In today’s EGEB:
- Solar is on the rise in Georgia.
- Massachusetts is looking for extra partners to help with offshore wind infrastructure.
- Australia moves forward on a massive big solar/wind/battery project…
- …and starts construction on a large wind farm, as well.
Electrek Green Energy Brief: A daily technical, financial, and political review/analysis of important green energy news.
NPR looks at the booming solar industry in Georgia, which isn’t benefitting from state subsidies, nor concerns about emissions or climate change — it’s on the rise due to “powerful market forces at work.”
Dalton, Georgia got a $150 million solar panel assembly plant last year, the largest in the Western Hemisphere. That, combined with Trump’s tariffs on solar cell imports, falling costs, and the potential and desire for development in the Southeast, add up to a strong solar outlook for the Peach State.
Solar in the state also stands to benefit from a Facebook data center, currently under construction outside of Atlanta. The social media company was attracted to the area for its access to renewable energy, as it aims to be 100% renewable energy-powered by 2020. Georgia offered that opportunity, and a state cooperative will provide Facebook access to solar.
An official from one Georgia county that stands to earn additional tax revenue from a solar project said,
“There’s no downside.
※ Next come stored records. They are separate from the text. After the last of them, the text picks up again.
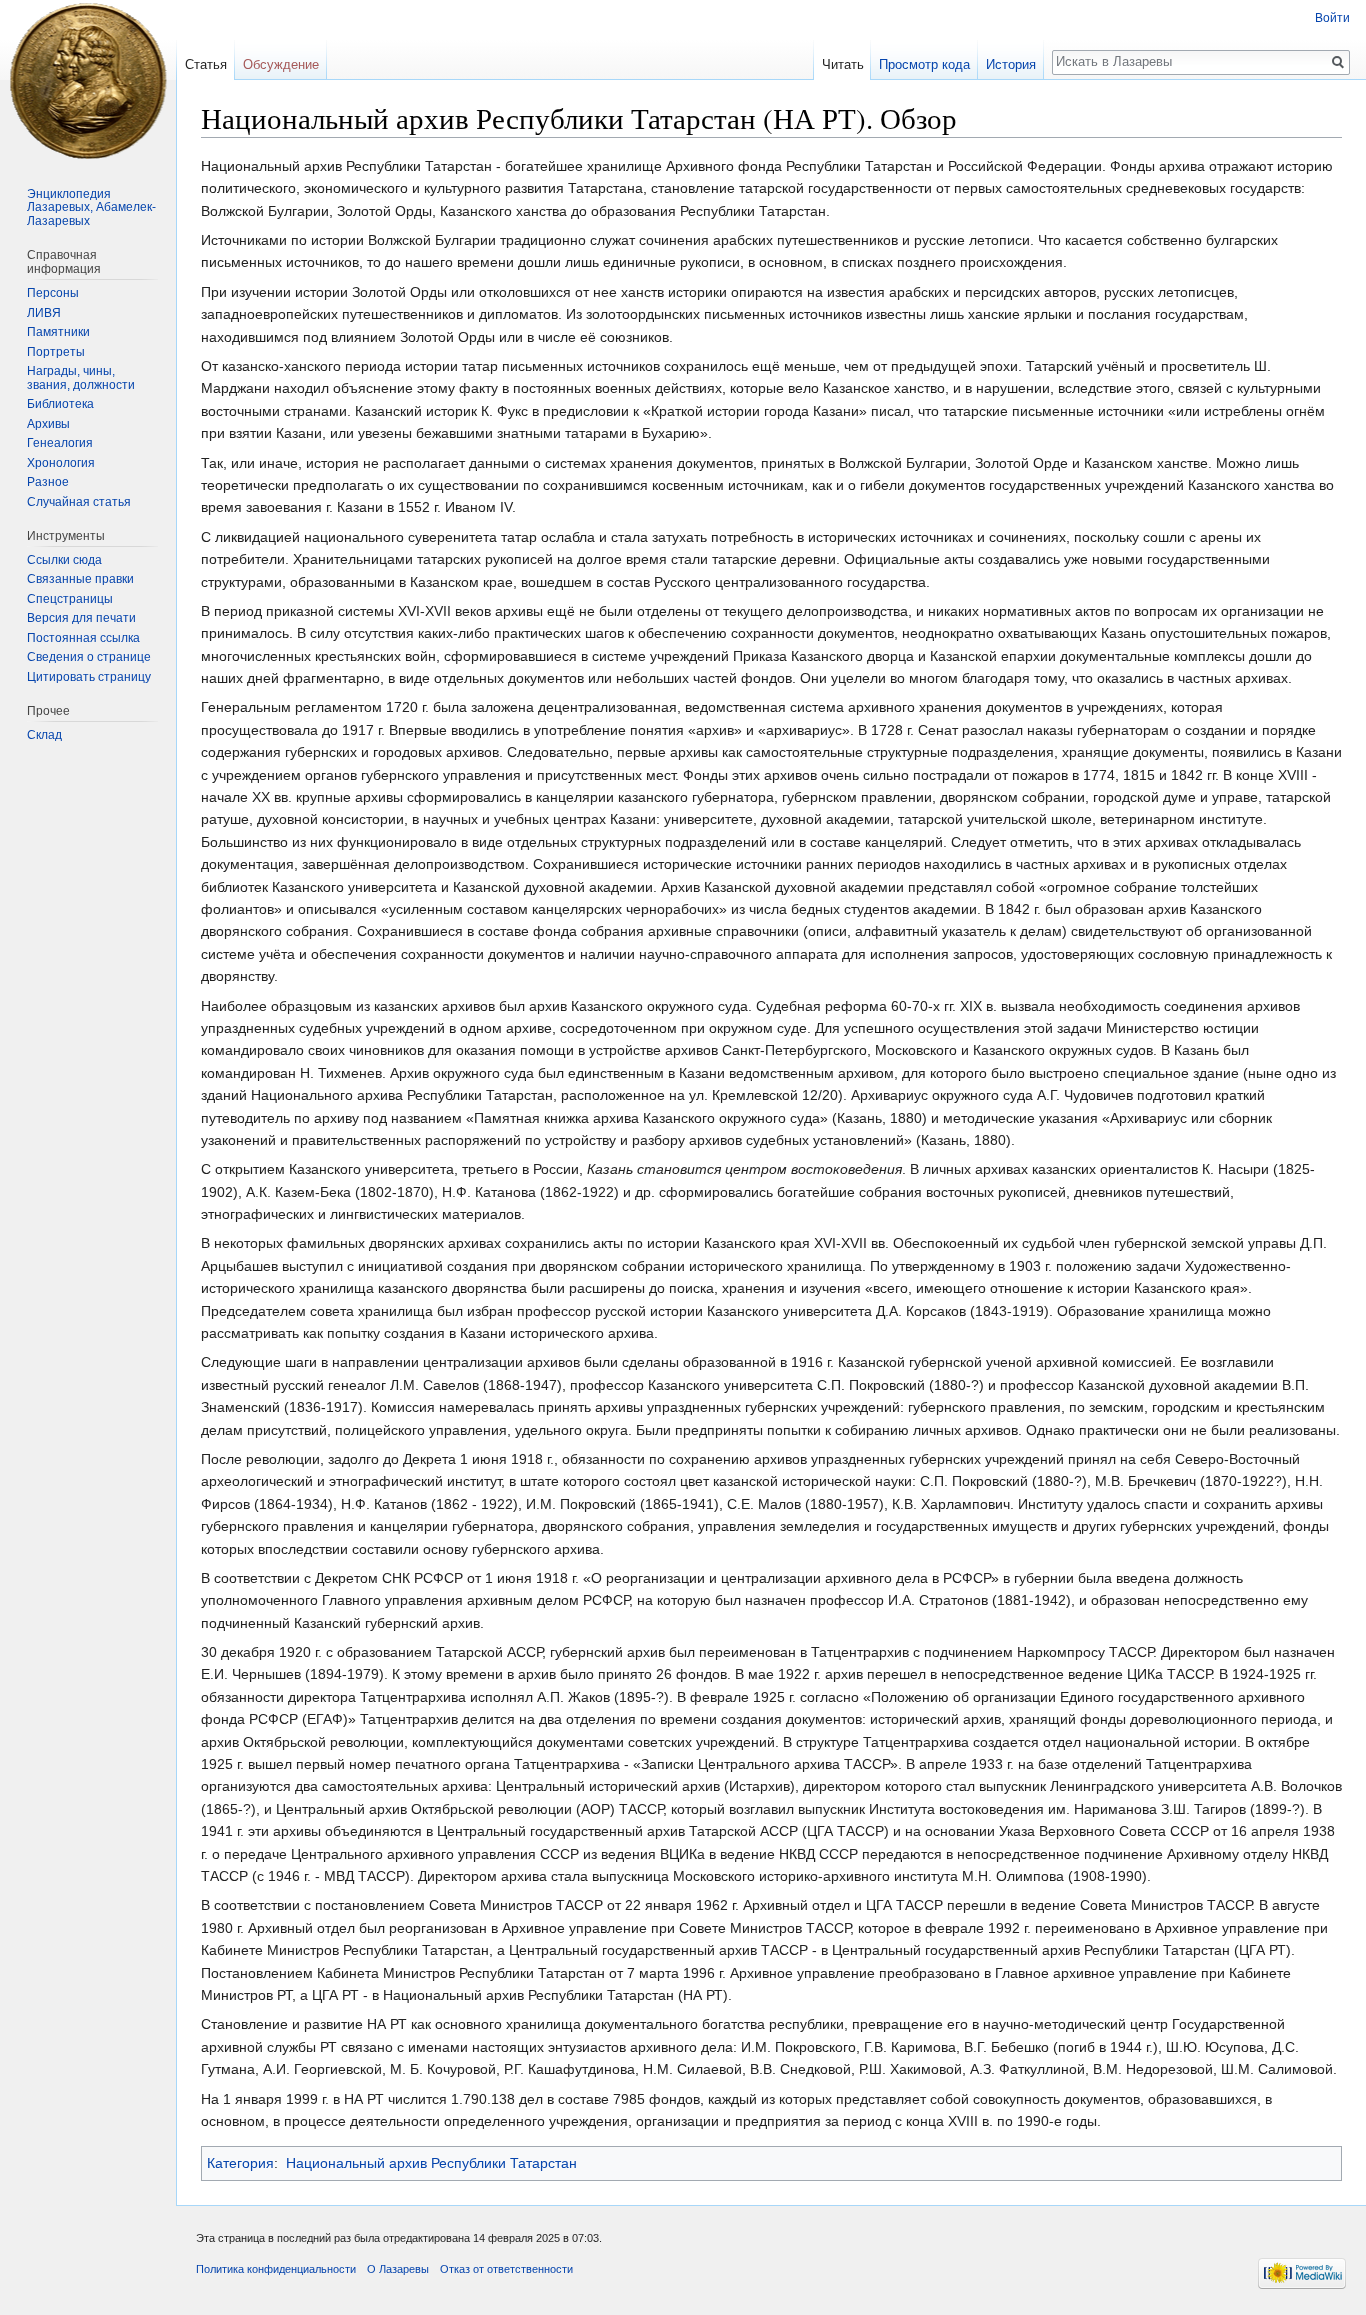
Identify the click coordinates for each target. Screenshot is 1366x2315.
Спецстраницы (70, 599)
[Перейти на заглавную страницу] (88, 80)
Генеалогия (60, 443)
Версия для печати (81, 618)
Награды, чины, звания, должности (81, 378)
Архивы (48, 424)
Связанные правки (80, 579)
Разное (48, 482)
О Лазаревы (398, 2269)
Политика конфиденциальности (276, 2269)
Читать (843, 64)
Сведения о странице (89, 657)
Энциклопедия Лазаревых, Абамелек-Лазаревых (91, 207)
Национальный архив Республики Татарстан (431, 2163)
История (1011, 64)
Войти (1332, 18)
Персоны (53, 293)
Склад (44, 735)
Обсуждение (281, 64)
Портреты (56, 352)
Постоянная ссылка (83, 638)
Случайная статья (79, 502)
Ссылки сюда (64, 560)
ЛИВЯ (44, 313)
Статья (206, 64)
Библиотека (60, 404)
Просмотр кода (924, 64)
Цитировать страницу (89, 677)
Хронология (61, 463)
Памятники (58, 332)
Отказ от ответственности (506, 2269)
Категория (240, 2163)
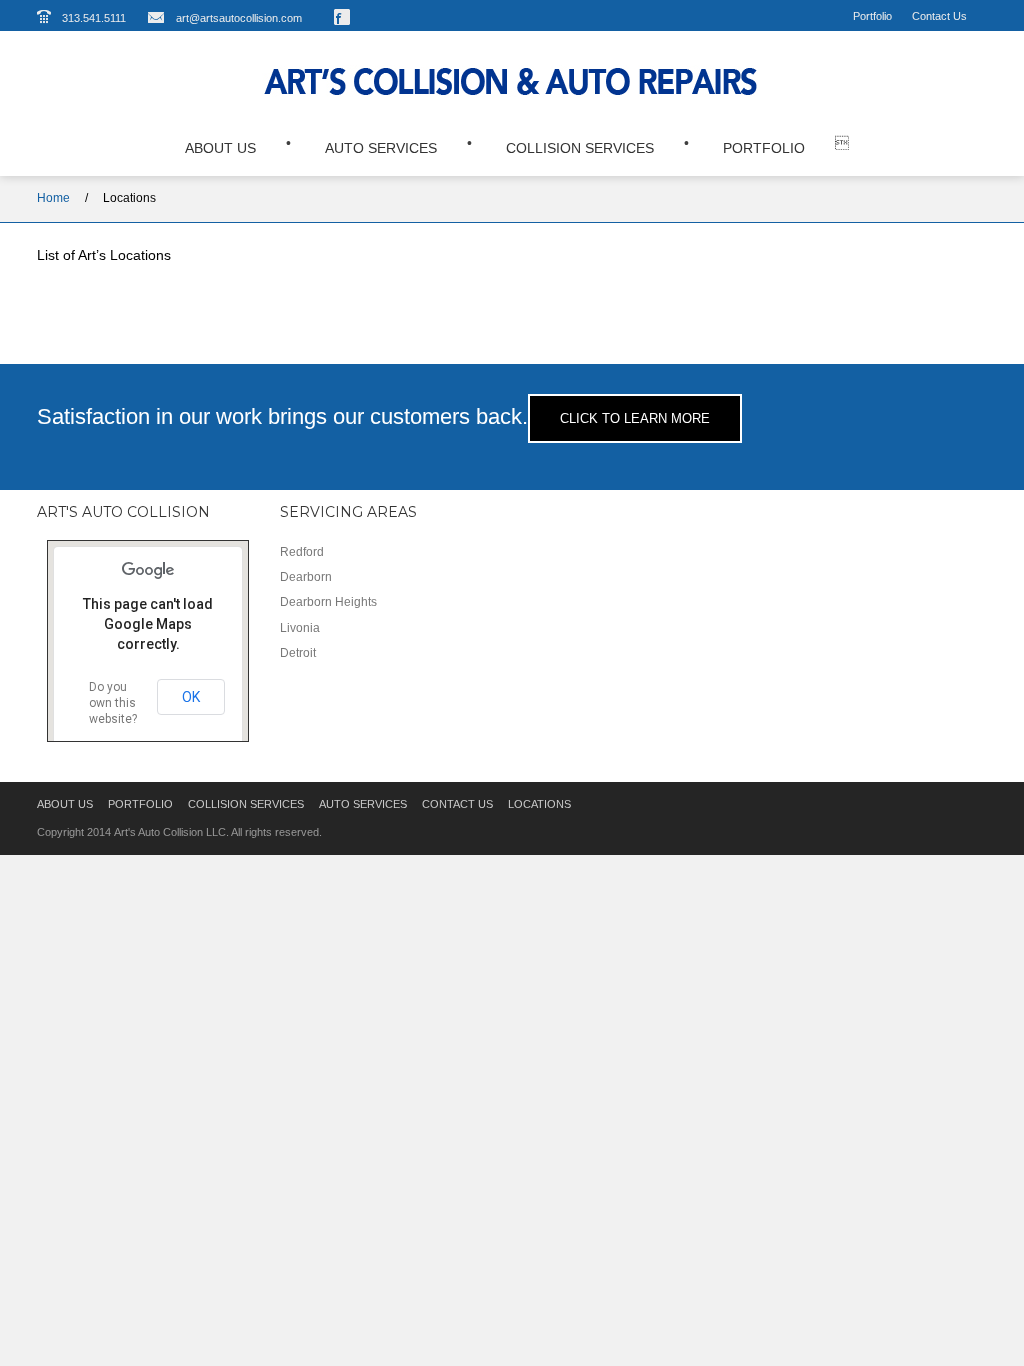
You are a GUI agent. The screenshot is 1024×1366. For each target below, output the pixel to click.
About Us (220, 148)
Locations (129, 198)
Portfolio (872, 16)
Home (53, 198)
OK (191, 697)
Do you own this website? (113, 703)
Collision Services (580, 148)
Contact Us (939, 16)
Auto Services (381, 148)
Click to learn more (635, 418)
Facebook (342, 17)
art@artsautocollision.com (239, 18)
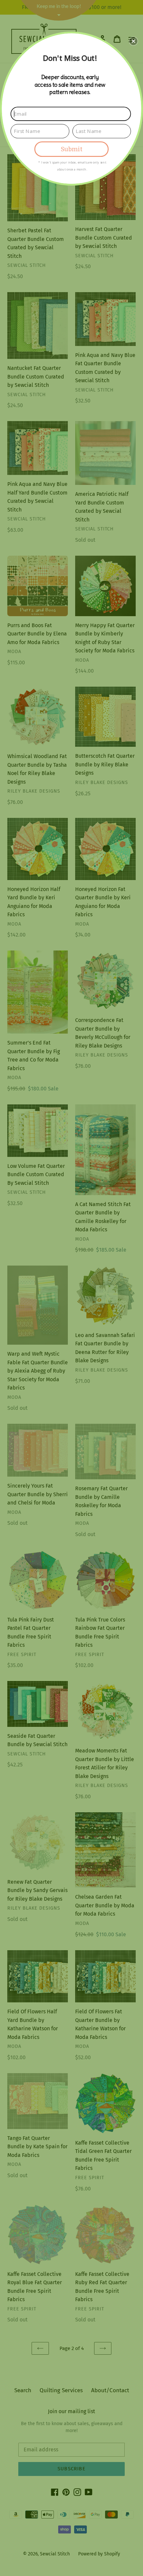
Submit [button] (71, 149)
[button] (133, 41)
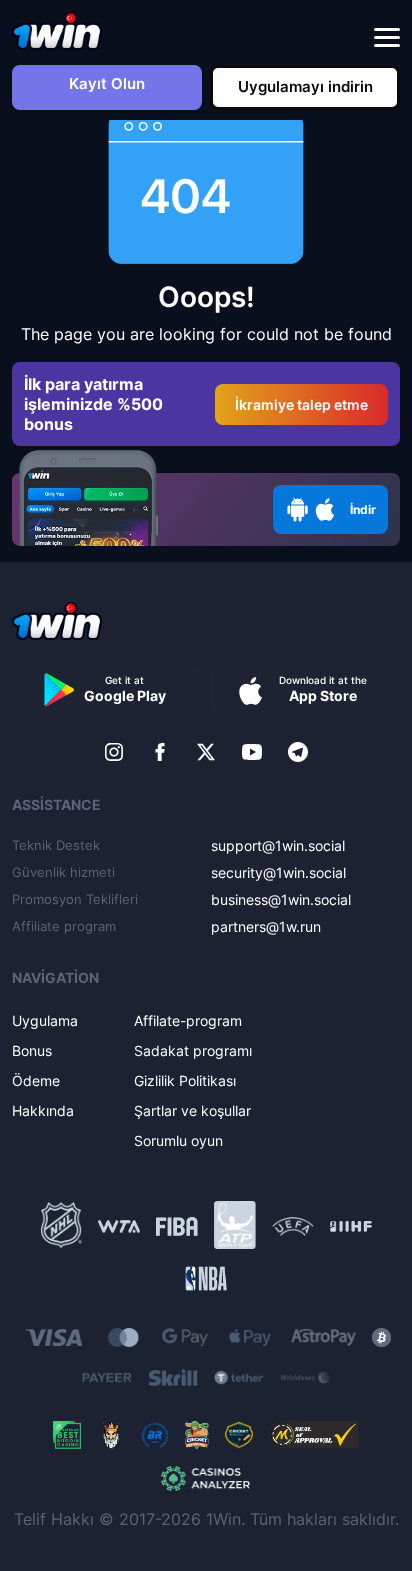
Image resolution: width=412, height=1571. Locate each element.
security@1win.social (278, 872)
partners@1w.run (266, 926)
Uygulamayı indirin (305, 86)
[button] (387, 38)
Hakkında (43, 1110)
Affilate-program (188, 1020)
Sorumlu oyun (178, 1140)
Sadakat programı (193, 1050)
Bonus (32, 1050)
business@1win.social (281, 899)
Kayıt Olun (107, 83)
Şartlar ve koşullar (192, 1110)
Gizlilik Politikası (185, 1080)
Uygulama (45, 1020)
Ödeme (36, 1080)
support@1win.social (278, 845)
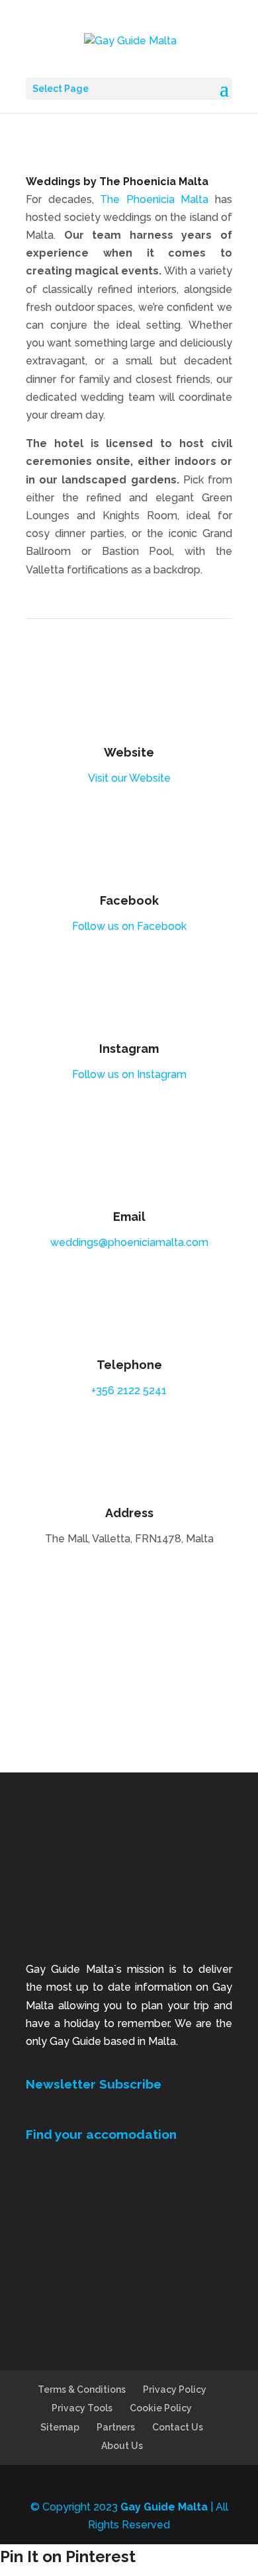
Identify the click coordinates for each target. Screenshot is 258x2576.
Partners (116, 2427)
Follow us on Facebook (129, 926)
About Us (122, 2445)
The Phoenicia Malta (154, 199)
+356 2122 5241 (129, 1390)
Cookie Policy (161, 2408)
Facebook (129, 900)
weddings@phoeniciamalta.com (129, 1242)
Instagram (129, 1049)
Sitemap (59, 2427)
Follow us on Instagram (129, 1074)
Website (129, 752)
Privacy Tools (82, 2408)
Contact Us (177, 2427)
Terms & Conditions (82, 2389)
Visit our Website (129, 778)
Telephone (129, 1365)
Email (129, 1217)
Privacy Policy (174, 2389)
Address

I don’t see how it could be. We don’t have pollution. We don’t have smell. You know, there’s just nothing. They’re just there.”
While Massachusetts officials — and others across the Northeast — pursue offshore wind development with vigor, they may need a little more help on the infrastructure side of things. As House Speaker Pro Tempore Patricia Haddad told South Coast Today,
“The infrastructure is going to be as important as the windmills themselves and so we’re now looking for the right way to go with this infrastructure. At first it was that developers would take care of that, but now we realize that if we’re going to use the whole 10 gigawatts that people tell us are available out there, then we have to have other partners.”
Haddad co-sponsored a bill that would competitively solicit proposals for offshore wind transmission lines. The bill was filed by Rep. Paul Brodeur, who said,
“Right now we have the potential for a million different transmission lines, which can be very disruptive to the environment and arguably is not cost-effective. What I’m hoping we do with the bill I filed is to open up the process a little bit more … is there a way within our procurement to do a little bit of a better job of ensuring we have the best infrastructure, the most efficient infrastructure we can have to get the power into folks’ homes?”
The Walcha Energy Project, a planned massive 4+ GW project combining solar, wind, and pumped hydro energy storage, is moving on the right path in Australia. Wind giant Vestas is now involved in the project, and main developer Walcha Energy submitted a scoping report recently, according to pv magazine Australia.
The Walcha Energy Project website notes the project has the potential to provide 15% of New South Wales’ electricity generation. New South Wales is Australia’s most populous state and home to Sydney, its most populous city. Construction is still planned to start next year.
And Aussie Wind
Though not as large as the Walcha project, Australia’s 180 MW Berrybank Wind Farm is now under construction in Victoria, Energy Magazine reports. The 43-turbine farm is expected to come online next year, and it should power around 138,000 homes once operational. It seems like every week delivers some major renewable project news out of Australia, and this week is already no different.